A very good piece, Were Trump Voters Irrational? by Keith Stanovich. A little too much weight on the Left:Right or Democrat:Republican axes but to some extent that was unavoidable given the nature of the issues being discussed.

In the mainstream media such as the New York Times, Atlantic, New Republic, and the ilk, for the past few years, it has been common to see much attention paid to research that finds conservatives/Republicans to be disadvantaged compared to liberals/Democrats in terms of rationality, knowledge, IQ, etc.

Much of the research they rely on has been questionable in terms of framing, sample size, randomness of the sample, etc. It has been increasingly clear, as the research gets more sophisticated and robust in order to address the legitimate criticisms, that there is no real difference in IQ, rationality, or epistemic volume between the parties/factions.

Jonathan Haidt began injecting some rigor into this whole comparative process by pointing out (and documenting) in The Righteous Mind that differences in moral foundations between the left and right were in part responsible for who and why people were seeing the world differently from their opposites.

Stanovich's article is an excellent complement to Haidt's work.
In September 2016, in collaboration with my colleagues Richard West and Maggie Toplak, I published a book titled The Rationality Quotient. In it, we described our attempt to create the first comprehensive test of rational thinking. The book is very much an academic volume, full of statistics and technical details. We had expected our academic peers to engage with the statistics and technical details, and they did begin to do just that after its publication.

But then the November 8, 2016 United States presidential election intervened.

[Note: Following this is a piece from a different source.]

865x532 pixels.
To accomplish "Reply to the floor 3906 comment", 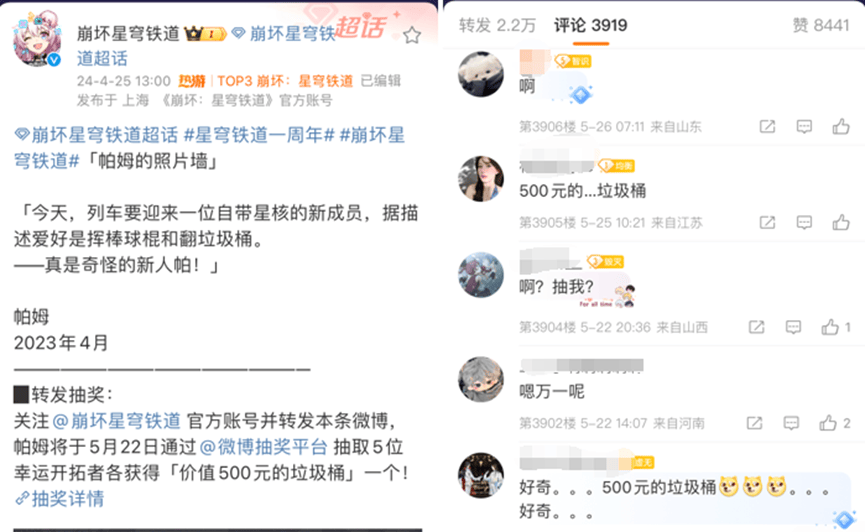I will [804, 127].

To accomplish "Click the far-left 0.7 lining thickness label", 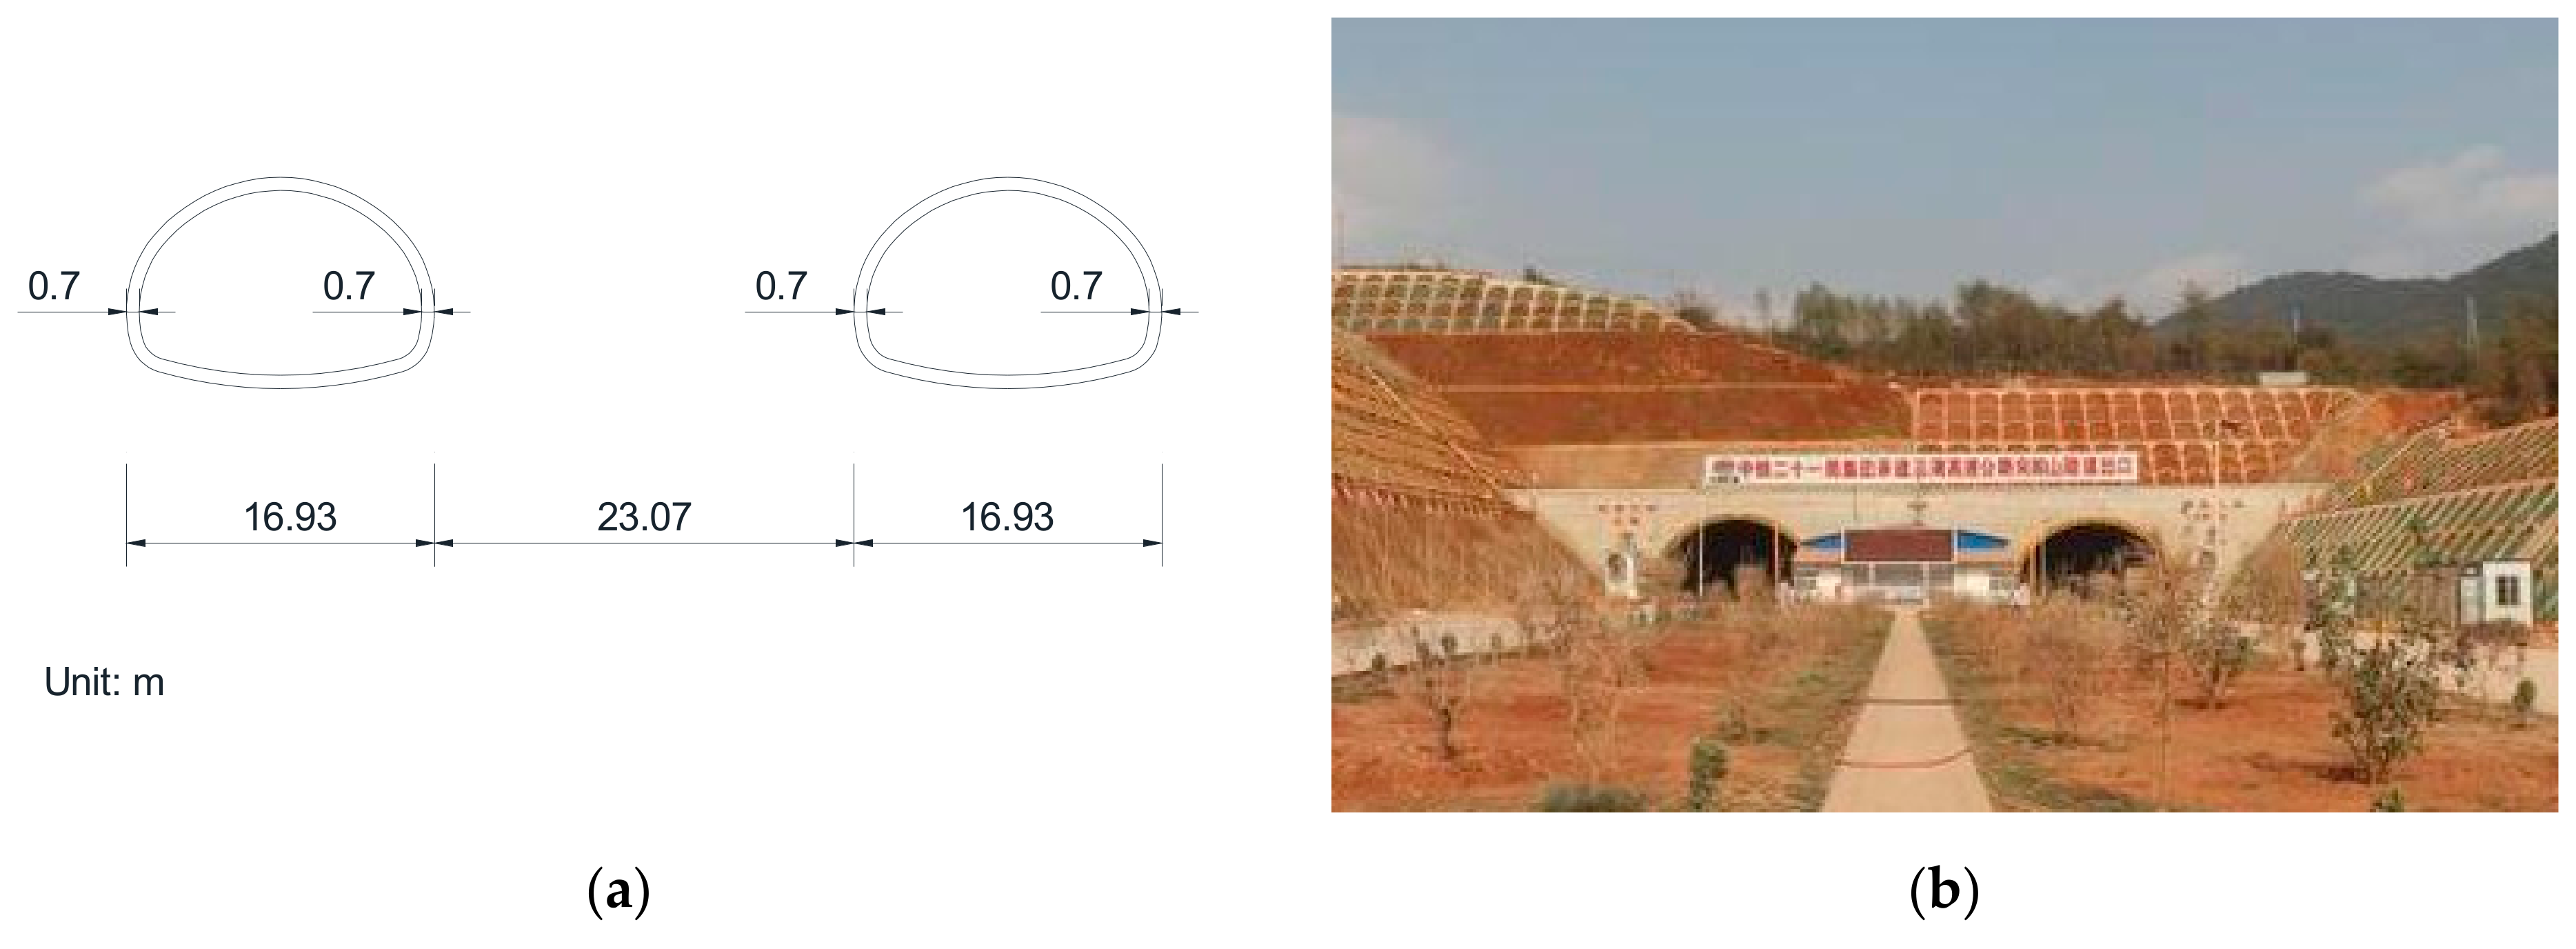I will click(x=53, y=286).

The nature of my email suddenly changed. I began to receive many communications containing gallows humor, like “Wow, you’ll sure have a lot to study now” or “We sure need your test now, don’t we?” Many of these emails had the implication that I now had the perfect group to study—Trump voters—who were obviously irrational in the eyes of my email correspondents.
Stanovich follows through and looks systematically at whether Trump voters were unknowledgeable, irrational actors voting against their own interests. He makes many important points and raises interesting ideas.
Cognitive scientists recognize two types of rationality: instrumental and epistemic. Instrumental rationality is achieved when we act with optimal efficiency to achieve our goals. Epistemic rationality concerns how well beliefs map onto the actual structure of the world—that is, whether our beliefs are accurate, or true. A quick and memorable way to differentiate the two is to say that they concern what to do (instrumental rationality) and what is true (epistemic rationality). Of course, the two are related. In order to take actions that fulfill our goals, we need to base those actions on beliefs that are properly calibrated to the world.
Stanovich makes the broad point that in order to assess rationality, you have to understand the nature of the goals being pursued. It is not correct to say someone is irrational simply because they have different goals than you do. The test is whether, given their goals, they are rational in pursuit of those goals.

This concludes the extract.